Stay up to date with notifications from The Independent

Notifications can be managed in browser preferences.

Co-founder of neo-Nazi terrorist group performed Hitler salute inside concentration camp, court hears

Alex Davies is accused of remaining a member of National Action after it was banned as a terrorist organisation in 2016

Lizzie Dearden
Home Affairs Editor
Wednesday 20 April 2022 18:41 BST
National Action shared a photo of Alex Davies and another member performing Hitler salutes at a Nazi concentration camp
National Action shared a photo of Alex Davies and another member performing Hitler salutes at a Nazi concentration camp

The co-founder of neo-Nazi terrorist group National Action posed performing a Hitler salute inside a concentration camp, a court has heard.

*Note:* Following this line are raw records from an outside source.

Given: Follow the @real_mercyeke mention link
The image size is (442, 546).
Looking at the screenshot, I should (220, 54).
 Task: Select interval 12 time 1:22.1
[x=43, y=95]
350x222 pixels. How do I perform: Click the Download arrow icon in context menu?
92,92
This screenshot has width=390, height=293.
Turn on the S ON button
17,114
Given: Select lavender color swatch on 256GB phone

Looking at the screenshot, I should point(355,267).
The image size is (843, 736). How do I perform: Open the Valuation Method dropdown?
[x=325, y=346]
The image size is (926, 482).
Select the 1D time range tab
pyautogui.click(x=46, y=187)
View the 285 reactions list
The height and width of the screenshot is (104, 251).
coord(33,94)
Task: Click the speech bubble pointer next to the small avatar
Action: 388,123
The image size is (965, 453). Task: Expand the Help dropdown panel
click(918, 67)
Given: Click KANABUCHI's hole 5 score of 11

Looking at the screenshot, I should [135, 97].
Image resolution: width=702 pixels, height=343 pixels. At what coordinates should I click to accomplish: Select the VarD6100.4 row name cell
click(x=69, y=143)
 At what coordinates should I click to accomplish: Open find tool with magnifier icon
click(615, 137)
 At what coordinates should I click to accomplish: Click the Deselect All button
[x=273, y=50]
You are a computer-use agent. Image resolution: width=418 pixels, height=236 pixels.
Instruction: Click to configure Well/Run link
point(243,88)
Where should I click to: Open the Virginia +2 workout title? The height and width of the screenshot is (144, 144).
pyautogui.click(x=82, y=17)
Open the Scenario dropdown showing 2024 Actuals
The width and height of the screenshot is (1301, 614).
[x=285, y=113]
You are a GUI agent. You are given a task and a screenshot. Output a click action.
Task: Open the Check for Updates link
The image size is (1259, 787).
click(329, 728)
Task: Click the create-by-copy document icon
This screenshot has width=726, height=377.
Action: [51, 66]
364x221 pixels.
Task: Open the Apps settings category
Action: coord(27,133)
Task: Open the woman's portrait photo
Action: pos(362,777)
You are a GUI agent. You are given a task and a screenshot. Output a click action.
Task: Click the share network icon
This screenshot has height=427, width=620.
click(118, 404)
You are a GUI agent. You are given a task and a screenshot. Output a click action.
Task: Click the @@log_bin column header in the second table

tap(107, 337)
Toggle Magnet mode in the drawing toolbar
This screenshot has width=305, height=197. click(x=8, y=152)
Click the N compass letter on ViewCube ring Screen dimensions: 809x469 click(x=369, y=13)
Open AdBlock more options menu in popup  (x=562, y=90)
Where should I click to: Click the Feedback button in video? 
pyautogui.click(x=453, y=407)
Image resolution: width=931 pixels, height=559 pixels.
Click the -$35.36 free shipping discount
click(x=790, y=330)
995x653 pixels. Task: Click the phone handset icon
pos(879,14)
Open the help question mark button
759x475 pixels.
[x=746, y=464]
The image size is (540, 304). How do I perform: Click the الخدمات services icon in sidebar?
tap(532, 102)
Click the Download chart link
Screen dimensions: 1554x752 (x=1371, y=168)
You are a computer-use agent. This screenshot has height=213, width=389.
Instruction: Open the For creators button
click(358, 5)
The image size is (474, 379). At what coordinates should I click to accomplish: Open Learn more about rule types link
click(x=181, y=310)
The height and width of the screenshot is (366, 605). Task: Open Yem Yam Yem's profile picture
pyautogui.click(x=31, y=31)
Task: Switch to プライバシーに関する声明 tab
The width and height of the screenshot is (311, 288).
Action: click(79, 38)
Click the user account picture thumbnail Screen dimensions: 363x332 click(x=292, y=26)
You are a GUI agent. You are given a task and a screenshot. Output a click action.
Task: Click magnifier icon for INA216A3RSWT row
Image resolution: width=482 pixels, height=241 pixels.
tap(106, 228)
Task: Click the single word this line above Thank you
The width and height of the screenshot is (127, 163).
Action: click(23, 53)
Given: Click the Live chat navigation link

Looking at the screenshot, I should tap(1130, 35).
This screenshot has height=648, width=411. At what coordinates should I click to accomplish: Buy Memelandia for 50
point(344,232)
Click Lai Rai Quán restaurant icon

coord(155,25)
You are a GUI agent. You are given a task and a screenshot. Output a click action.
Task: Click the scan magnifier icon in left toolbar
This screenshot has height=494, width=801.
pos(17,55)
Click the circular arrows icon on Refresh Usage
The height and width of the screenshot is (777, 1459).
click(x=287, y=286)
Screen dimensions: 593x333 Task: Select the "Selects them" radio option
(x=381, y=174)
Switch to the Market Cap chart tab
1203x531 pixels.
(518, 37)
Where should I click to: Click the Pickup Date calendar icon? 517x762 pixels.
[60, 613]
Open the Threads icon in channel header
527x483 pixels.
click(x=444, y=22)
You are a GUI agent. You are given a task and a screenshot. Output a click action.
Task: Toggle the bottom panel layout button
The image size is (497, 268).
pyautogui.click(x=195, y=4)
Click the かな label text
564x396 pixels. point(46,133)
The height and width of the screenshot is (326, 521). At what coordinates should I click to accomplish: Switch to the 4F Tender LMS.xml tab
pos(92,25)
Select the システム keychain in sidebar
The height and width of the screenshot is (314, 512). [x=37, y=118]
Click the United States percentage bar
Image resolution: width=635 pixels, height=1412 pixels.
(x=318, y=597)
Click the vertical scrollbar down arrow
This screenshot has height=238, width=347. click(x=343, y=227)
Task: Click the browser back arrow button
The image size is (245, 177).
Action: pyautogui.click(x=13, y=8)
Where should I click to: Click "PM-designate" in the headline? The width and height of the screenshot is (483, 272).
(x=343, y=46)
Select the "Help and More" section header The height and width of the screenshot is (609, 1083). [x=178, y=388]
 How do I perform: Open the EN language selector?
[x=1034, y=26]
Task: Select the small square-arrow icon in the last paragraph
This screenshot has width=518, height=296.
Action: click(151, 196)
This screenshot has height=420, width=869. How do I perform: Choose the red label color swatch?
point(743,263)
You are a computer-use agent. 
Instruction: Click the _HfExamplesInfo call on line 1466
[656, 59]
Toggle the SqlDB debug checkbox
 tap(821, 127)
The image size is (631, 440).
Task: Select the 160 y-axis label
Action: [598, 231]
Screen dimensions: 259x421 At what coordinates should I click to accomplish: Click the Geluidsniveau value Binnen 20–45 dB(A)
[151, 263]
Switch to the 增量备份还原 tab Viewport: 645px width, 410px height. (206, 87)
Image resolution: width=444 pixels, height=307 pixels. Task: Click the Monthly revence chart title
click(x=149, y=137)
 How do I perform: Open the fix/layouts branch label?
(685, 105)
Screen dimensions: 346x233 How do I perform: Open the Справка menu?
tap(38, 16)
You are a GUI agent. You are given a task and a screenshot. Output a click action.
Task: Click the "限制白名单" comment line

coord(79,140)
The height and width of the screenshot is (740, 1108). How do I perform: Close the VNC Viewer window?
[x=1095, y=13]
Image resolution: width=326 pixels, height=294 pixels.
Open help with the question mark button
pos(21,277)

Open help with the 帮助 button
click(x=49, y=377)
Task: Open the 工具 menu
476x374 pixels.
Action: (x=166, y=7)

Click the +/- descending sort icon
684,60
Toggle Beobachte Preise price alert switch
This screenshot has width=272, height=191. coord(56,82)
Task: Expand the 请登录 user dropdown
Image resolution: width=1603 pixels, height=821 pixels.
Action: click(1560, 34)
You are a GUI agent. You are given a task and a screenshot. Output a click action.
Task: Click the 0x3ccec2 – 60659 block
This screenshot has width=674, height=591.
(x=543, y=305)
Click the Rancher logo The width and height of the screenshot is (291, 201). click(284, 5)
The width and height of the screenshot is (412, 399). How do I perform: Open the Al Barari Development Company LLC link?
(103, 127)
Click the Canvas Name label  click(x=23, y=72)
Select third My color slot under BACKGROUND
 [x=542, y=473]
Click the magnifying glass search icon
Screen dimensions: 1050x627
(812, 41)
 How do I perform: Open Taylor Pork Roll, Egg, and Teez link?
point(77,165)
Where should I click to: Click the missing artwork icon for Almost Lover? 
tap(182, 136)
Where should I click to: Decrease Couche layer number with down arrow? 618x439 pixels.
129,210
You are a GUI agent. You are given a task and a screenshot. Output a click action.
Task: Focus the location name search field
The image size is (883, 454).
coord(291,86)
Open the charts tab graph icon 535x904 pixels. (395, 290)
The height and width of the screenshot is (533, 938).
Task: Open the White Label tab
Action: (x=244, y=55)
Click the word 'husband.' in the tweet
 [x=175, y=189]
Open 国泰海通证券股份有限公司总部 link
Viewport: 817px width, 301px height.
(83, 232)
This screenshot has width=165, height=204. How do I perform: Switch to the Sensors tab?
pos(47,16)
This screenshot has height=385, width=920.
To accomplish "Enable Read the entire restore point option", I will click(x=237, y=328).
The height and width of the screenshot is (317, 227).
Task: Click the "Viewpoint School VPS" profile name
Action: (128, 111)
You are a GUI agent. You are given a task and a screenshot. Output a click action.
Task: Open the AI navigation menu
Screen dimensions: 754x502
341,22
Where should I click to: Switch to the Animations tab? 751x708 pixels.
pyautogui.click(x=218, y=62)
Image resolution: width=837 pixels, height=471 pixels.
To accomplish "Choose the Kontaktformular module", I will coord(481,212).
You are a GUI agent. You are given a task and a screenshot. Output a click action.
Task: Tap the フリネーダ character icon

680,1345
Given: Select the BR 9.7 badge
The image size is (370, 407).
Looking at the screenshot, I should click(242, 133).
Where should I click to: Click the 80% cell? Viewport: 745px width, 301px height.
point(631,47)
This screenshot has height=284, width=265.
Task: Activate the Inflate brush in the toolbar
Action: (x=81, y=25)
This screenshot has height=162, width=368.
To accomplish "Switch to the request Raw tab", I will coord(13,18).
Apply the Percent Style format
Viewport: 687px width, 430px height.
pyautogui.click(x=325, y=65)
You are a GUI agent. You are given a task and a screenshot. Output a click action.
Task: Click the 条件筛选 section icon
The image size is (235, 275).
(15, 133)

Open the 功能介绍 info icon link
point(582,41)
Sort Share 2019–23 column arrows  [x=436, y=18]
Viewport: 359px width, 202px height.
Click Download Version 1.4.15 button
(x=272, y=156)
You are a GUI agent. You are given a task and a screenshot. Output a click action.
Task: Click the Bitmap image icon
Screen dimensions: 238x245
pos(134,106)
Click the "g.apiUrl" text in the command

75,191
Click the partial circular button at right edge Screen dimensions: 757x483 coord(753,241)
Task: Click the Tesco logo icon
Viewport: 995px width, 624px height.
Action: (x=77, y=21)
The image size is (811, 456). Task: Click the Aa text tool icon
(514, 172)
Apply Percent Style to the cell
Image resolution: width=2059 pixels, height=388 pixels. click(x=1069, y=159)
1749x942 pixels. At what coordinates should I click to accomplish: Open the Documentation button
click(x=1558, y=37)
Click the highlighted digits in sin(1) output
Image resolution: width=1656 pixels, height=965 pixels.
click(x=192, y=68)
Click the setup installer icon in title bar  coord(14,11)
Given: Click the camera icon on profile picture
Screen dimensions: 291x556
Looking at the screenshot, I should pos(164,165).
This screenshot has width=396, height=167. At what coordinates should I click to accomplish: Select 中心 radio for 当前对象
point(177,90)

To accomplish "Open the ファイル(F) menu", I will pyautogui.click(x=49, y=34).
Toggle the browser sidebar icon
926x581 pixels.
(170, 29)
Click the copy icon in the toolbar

Alex Davies, 27, travelled to Buchenwald in Germany in April 2016 - months before National Action was banned.

Winchester Crown Court heard that he was photographed standing alongside a fellow member in an “execution chamber”.

Prosecutor Barnaby Jameson QC described the image, which was displayed to the jury, as Mr Davies and the other man “giving the Nazi salute above the National Action banner in the execution room at Buchenwald”.

He said the photo “sparked international outrage” after an edited version, blurring Mr Davies’ face, was posted online by National Action.

Mr Jameson told jurors that Mr Davies was “steeped in a violent and fanatical ideology” and had been “continuously scheming to advance an unflinching terrorist agenda”.

“For the defendant and his cohorts, the work of Adolf Hitler was, and remains, unfinished,” he added.

“This was a tiny and secretive group of white jihadists arming themselves for direct and violent confrontation.

“They were not armchair neo-Nazis - the ultimate aim of the group was to exploit racial tensions as a means to an all-out assault on the democratic order.”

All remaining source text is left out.